For people with the need for speed unfortunately no widely used free and open source software environment exists; that means you will have to probably write you own code in your language of preference. Assuming that this will be C/C++, good starting points are GSL and Eigen. The NAG libraries offer a splendid closed source and quite expensive alternative. While GSL provides a number of solver routines GSL doesn't have any good non-linear, derivative-free in-built solver. For that I recommend NLopt which has a less than optimal documentation, but syntax-wise is quite easy to use and offers a variety of algorithms to experiment with. Where GSL and other libraries might fail to provide some solutions the book Numerical Recipes provides disputed, non-free but yet commonly used implementations of hundreds of useful algorithms.
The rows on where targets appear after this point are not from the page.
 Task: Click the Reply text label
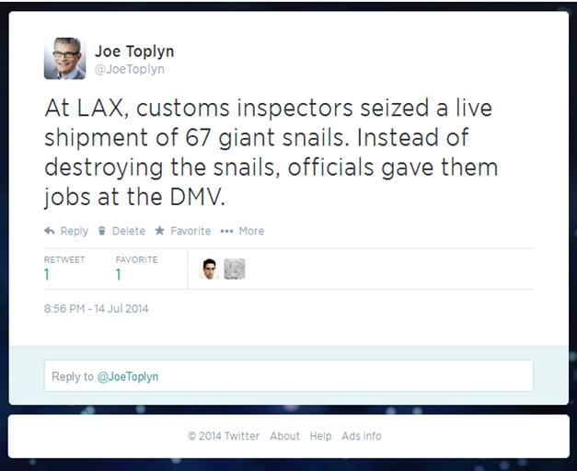[x=75, y=231]
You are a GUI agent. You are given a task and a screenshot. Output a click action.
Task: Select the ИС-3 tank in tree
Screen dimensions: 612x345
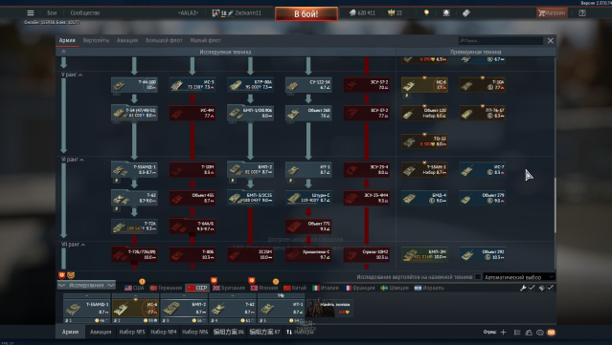click(x=193, y=85)
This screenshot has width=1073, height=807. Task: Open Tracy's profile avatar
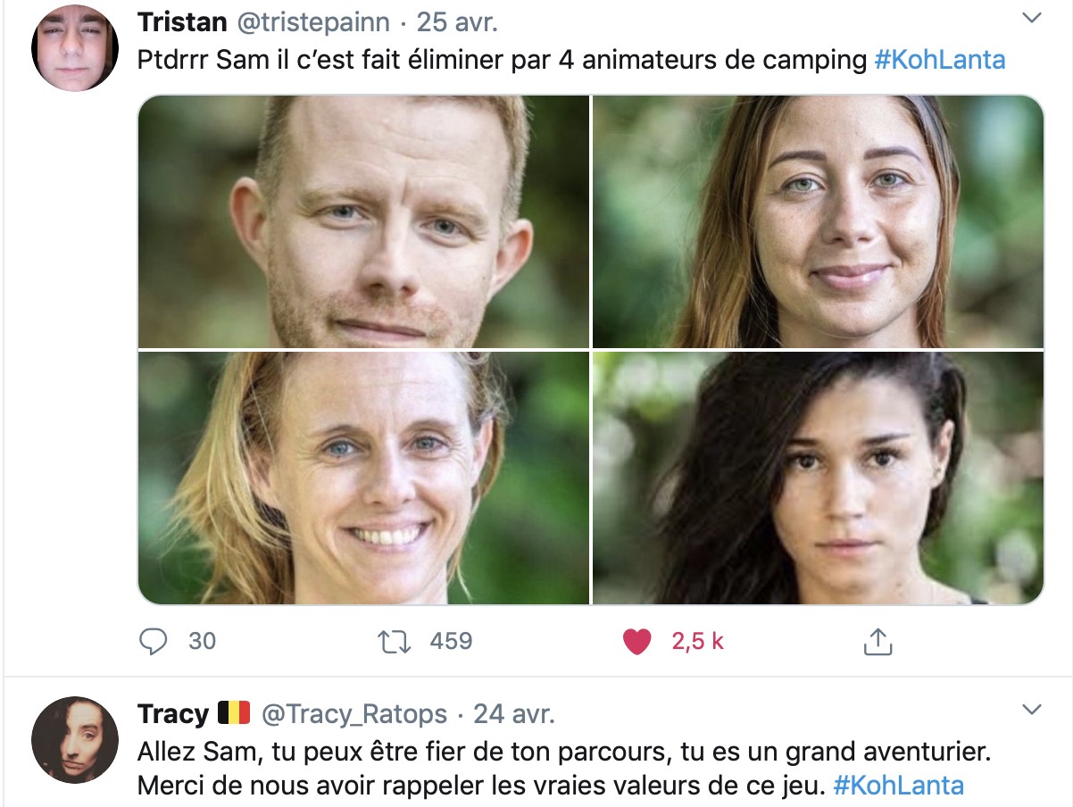point(75,740)
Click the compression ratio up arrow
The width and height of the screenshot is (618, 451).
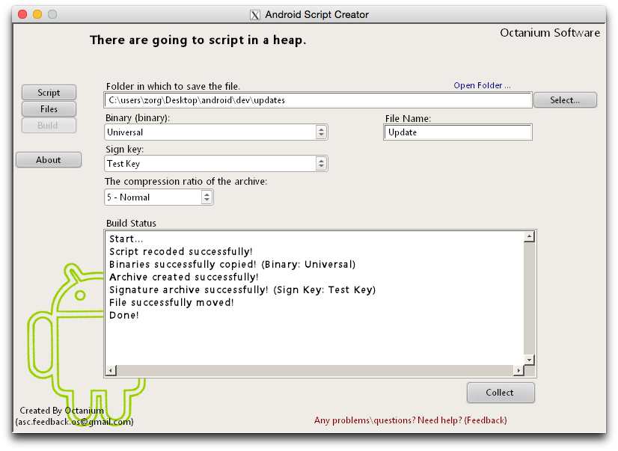pos(206,194)
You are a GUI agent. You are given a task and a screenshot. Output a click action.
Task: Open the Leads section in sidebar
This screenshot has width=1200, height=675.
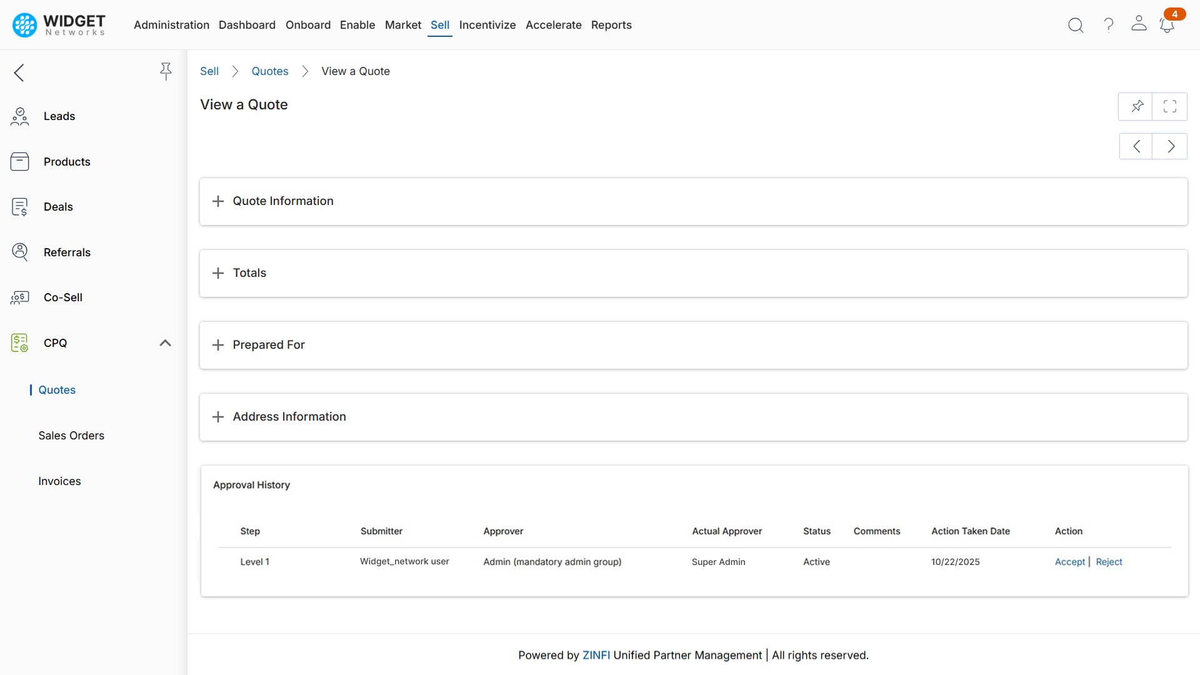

Reviewing one less commonly widely used program, Gretl is an excellent econometric package offering a nice GTK+ GUI and a variety of readily available and not so common statistical tests (especially regarding time-series analysis). As an intermediate between C and R (both in terms of speed and code readability), the packages Numpy and Scipy offer a variety of computational routines that can be used through basic Python scripts to "torture" your data.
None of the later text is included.